Our modeling, as it was also with the
previous model, has three parameters that describe the values of each of the
two-player coalitions. When these are small positive numbers, say of size less
than 1/3, then the nucleolus evaluation effectively disregards them although
the Shapley value gives them a moderate weighting in its evaluation of the
game.
The results of the most recent
computational studies using the model (in which studies I am being assisted by
the student SL working on the NSF grant for the research project) are giving
evaluation indications that are more equitably distributed among the three
players than those of the Shapley value. But when the two person coalitions are
quite weak and the nucleolus ignores them our model does indicate some
inequality in the payoffs to the players but less what the Shapley value would
indicate.
If two favored players can gain in their
two-person coalition 2/3 of the total available to the grand coalition (of all
three players) then the computational results from our model indicate
significantly less payoff to the two favored players than would be indicated
either by the nucleolus or by the Shapley value.
It seems plausible that some refinements in
modeling may allow the players to more effectively cooperate in terms of the
virtues of the "alliance possibilities" involving subsets of the
total set of players. I have thought of some ideas here, of varying degrees of
complexity. In principle it is quite natural, returning to the analogy with
biology and evolution, that there should be some desirable behavior patterns
that encourage cooperative behavior on the part of other interacting biological
"players". (We already have "demands" in
the
modeling and it is possible to design things, effectively, so that the players
can "demand" certain specific forms of cooperative behavior from
other players. For example, they might be enabled to "demand" that
acceptance probabilities should be more in reciprocal relationship. Since any
player is competent to be an agent and thus a leader it might be natural for a
player to "demand" that he/she should be elected to lead with frequency
like that of another player.)
It is notable in the specific model
currently studied that when Player 3 seems to gain more than he/she might be
expected to gain, when in a disfavored position in relation to the two-player
coalition values, that part
of
HOW Player 3 seems to manage this is by having a rejecting rather than
accepting behavior in relation to any elected agency representing a coalition
of Players 1 and 2.
A Technical Issue
Our previous model turned out to give numerical
results for cases of weak two-player coalitions where, depending on the ratio
of two "epsilons" (comparable to "e3" as described above),
the evaluation result could
be
either "hyper-Shapleyan" (compared with the nucleolus at
(1/3,1/3,1/3)) or "sub-Shapleyan".
Ultimately I came to the conclusion that it
was needed to have a MORE UNIFORM concept of "fuzziness" to be
applied in smoothing out the sharpness of the effects
of
"demand" choices. Otherwise, and this became evident in earlier
studies of two-player models, if one player would have "sharper"

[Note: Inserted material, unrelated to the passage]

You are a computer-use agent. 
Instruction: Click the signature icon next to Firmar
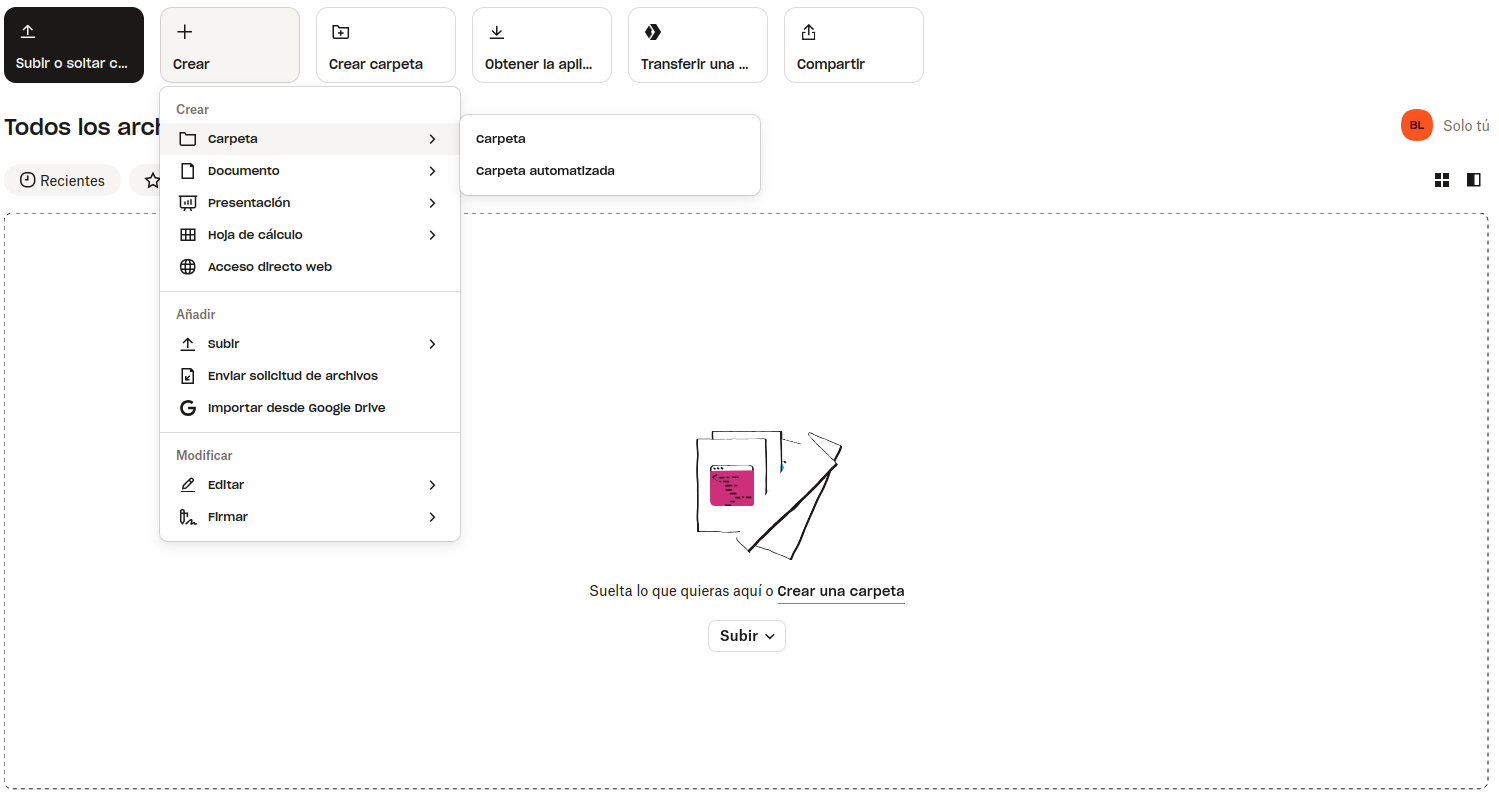[187, 517]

demands and the other would make "duller" demands then the player
with the sharper
demands
would indeed become like a "sharper" bargainer and would tend to gain
an advantage in the calculated game outcomes! The fuzziness is needed for
mathematical reasons, so that derivatives of smooth functions can be computed.

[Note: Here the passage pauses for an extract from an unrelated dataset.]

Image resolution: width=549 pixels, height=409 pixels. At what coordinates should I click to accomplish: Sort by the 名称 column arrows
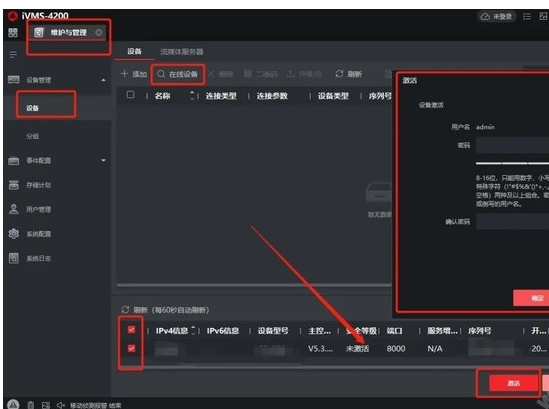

But under certain circumstances it seems that "unbalanced" fuzziness
can somehow "prejudice" the game evaluation objective.
Ultimately I thought of a
"neutral" source of fuzziness by means of supposing a general
uncertainty about the actual boundary of the Pareto-accessible utility
outcomes.
NSF Project Assistants
Earlier, through the Summer of 2002, AK
assisted in the work of deriving and verifying the payoff functions and the
equilibrium equations (for equilibria in pure strategies with parameters
describing probabilities of actions by the players). Also AK managed to
effectively set up usable programs for calculating the nucleolus. These
programs had been developed originally by S. Klauke in Bielefeld.
More recently ,starting in the Fall, SL has
been the student assistant and has found sets of solutions for varying values
of the adjustable parameters, for example for when b3 = 2/3.